De son côté, le commissaire européen à l'Industrie, Thierry Breton, exhorte les Etats membres de l'UE à procéder rapidement au déploiement des vaccins. Dans une interview publiée par le quotidien italien Corriere della Sera, il indique que l'Union européenne désire atteindre une capacité de production de vaccins anti-covid de deux à trois milliards de doses par an d'ici fin 2021. La Commission européenne, qui centralise les achats et la distribution, est attaquée au sujet du rythme de vaccination. Breton affirme pour sa part que la capacité de production des doses augmente semaine après semaine. Selon lui, alors que 43 millions de doses ont été fournies à l'UE, seules 30,2 millions ont été administrées. L'UE espère livrer 95 à 100 millions de doses à ses Etats d'ici la fin du mois...

Alors que les marchés boursiers s'inquiètent du vif rebond des taux d'intérêts en février, dans l'anticipation d'une poussée d'inflation dans les prochains mois, les responsables de la Réserve fédérale américaine continuent de se montrer rassurants. Mardi, l'une des gouverneurs de la Fed, Lael Brainard, a été la dernière en date à dire qu'elle s'attendait à ce que le regain d'inflation attendu aux Etats-Unis ne soit que temporaire. "Nous devrons être patients pour atteindre les objectifs que nous nous sommes fixés", a indiqué Mme Brainard lors d'une conférence virtuelle organisée par le Council on Foreign Relations. "Nous nous sommes engagés à maintenir notre politique (...) jusqu'à ce que, non seulement, l'inflation ait atteint 2%, mais aussi qu'elle soit en voie de dépasser modérément les 2% pendant un moment".
"Une hausse temporaire de l'inflation semble plus probable qu'un changement durable" de tendance, a-t-elle ajouté. "Même lorsque la situation économique justifiera une hausse (des taux), les changements devront être graduels". Toutefois, Mme Brainard a indiqué que la Fed "surveille de près les développements sur les marchés, ajoutant que la tension sur les taux et la rapidité de la hausse avaient "attiré son attention" la semaine dernière. Si l'inflation devait être trop forte et trop durable, "je n'hésiterai pas à agir et je pense que nous avons les outils" pour y faire face, a assuré la gouverneure de la Fed, comme l'avait fait récemment le président de l'institution, Jerome Powell.
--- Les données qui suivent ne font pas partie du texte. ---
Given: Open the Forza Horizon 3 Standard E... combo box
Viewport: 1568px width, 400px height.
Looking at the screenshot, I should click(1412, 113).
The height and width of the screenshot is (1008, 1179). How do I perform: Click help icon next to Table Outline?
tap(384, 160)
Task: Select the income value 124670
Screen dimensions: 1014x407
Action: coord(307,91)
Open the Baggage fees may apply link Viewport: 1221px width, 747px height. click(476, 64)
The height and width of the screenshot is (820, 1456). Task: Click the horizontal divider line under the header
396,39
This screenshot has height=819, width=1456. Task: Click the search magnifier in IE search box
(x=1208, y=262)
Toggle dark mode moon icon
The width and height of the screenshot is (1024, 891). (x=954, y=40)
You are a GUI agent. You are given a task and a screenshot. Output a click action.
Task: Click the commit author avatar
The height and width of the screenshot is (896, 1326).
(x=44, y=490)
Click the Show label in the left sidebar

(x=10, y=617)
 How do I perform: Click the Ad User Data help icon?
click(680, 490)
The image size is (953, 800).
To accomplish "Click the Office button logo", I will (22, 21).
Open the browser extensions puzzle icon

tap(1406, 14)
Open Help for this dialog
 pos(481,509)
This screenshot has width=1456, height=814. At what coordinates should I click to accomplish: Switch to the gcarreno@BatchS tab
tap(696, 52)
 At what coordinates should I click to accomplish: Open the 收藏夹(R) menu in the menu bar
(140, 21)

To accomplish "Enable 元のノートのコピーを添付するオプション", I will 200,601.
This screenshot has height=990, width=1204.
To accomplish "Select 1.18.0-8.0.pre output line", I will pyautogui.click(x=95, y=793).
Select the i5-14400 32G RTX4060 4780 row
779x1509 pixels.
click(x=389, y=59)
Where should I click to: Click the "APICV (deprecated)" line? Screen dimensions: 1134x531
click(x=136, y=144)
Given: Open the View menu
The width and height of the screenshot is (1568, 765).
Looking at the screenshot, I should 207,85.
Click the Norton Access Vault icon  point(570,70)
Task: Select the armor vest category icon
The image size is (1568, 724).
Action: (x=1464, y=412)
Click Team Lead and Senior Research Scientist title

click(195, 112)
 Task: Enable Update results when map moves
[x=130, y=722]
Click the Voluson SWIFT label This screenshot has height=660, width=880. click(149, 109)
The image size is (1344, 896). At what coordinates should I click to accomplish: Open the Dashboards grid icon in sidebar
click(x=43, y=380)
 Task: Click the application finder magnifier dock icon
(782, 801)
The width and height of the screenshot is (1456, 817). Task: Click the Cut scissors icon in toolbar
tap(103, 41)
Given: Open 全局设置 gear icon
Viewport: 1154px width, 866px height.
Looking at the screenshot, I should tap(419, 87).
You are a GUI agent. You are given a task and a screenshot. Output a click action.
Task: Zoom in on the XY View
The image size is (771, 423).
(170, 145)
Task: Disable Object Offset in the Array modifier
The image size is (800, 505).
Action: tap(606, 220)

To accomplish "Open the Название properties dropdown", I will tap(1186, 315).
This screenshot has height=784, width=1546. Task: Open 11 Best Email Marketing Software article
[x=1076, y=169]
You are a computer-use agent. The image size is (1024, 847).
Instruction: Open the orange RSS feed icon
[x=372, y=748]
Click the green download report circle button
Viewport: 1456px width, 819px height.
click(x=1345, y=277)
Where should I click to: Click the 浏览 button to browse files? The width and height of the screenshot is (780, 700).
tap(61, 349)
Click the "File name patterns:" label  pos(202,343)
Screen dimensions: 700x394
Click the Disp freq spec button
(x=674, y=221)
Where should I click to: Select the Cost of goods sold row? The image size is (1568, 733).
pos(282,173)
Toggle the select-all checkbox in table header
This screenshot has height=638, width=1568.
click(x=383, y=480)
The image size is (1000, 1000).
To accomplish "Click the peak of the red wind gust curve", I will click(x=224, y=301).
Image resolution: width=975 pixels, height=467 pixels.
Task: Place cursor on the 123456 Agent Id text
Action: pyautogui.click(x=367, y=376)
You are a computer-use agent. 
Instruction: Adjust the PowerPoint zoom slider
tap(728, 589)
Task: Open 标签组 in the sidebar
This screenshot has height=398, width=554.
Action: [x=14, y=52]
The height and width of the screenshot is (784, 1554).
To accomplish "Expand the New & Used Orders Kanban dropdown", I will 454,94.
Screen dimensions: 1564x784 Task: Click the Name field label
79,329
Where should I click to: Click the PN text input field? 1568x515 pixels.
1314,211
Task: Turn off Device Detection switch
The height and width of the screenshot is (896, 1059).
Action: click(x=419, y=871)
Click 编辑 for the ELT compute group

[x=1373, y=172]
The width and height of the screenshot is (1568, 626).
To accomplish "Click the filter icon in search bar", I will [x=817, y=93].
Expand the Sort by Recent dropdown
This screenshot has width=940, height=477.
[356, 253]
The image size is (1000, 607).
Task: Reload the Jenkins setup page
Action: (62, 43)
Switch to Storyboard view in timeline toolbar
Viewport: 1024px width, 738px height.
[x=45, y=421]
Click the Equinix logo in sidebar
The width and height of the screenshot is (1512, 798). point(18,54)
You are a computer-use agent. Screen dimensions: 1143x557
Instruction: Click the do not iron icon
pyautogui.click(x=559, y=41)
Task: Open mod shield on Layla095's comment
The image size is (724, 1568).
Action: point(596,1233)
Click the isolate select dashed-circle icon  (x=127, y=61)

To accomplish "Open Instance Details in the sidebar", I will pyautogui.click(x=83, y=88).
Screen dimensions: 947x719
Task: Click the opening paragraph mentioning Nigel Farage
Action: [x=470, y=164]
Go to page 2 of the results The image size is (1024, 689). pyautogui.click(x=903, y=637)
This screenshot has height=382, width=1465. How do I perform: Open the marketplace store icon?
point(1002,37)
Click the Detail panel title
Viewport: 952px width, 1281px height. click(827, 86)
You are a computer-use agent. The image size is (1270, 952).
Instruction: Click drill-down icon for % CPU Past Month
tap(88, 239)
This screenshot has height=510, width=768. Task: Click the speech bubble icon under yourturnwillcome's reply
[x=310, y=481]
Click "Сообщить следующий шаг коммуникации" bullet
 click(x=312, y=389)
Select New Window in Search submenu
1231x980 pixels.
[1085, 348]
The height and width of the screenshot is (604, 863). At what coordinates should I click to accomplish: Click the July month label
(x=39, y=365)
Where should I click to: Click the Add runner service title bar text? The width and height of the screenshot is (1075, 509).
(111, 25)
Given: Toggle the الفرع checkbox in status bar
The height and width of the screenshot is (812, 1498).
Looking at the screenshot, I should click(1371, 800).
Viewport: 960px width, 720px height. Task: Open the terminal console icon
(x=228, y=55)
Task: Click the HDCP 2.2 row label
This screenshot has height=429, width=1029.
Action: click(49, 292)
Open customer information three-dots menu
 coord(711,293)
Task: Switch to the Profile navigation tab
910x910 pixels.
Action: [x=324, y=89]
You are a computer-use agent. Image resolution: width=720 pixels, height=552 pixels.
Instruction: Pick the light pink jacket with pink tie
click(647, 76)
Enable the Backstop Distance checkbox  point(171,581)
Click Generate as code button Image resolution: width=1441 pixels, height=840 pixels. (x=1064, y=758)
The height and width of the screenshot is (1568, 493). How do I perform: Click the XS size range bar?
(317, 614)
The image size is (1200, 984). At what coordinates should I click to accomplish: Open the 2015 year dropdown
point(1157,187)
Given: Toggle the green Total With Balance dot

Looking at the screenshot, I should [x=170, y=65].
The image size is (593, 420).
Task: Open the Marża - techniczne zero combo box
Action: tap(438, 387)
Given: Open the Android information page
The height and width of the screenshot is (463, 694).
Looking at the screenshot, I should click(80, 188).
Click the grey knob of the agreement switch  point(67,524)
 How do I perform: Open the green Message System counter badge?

La semaine dernière, Powell s'était lui aussi efforcé de rassurer les marchés, affirmant que la banque centrale américaine n'avait aucune intention de resserrer sa politique monétaire avant longtemps, et estimant que l'économie américaine était loin d'avoir surmonté la crise sanitaire. Il s'est montré peu préoccupé par une flambée durable de l'inflation, laissant entendre que les prix pourraient connaître temporairement un passage au-dessus de l'objectif de 2% de la Fed sans déclencher de remontée des taux directeurs. Depuis ses déclarations, un calme relatif est revenu sur les marchés obligataires américains, même si les taux restent campés non loin de leurs récents pics, sur fond de craintes inflationnistes liées à la reprise et au plan de relance de 1.900 milliards de dollars de Joe Biden.

Le rendement du T-Bond à 10 ans, qui avait flambé jeudi dernier jusqu'à 1,54% en séance avant de refluer, évolue ce jour à 1,44% (contre 0,9% fin 2020). Le rendement du T-Bond à 30 ans s'inscrit à 2,24% contre 1,66% fin 2020. En février, les taux souverains américains à 10 et 30 ans ont connu leur plus forte poussée haussière depuis 2016.

Dans l'actualité des entreprises à Wall Street ce mercredi, American Eagle Outfitters, Wendy's, Sina, Dollar Tree, Snowflake et quelques autres annoncent leurs derniers comptes trimestriels.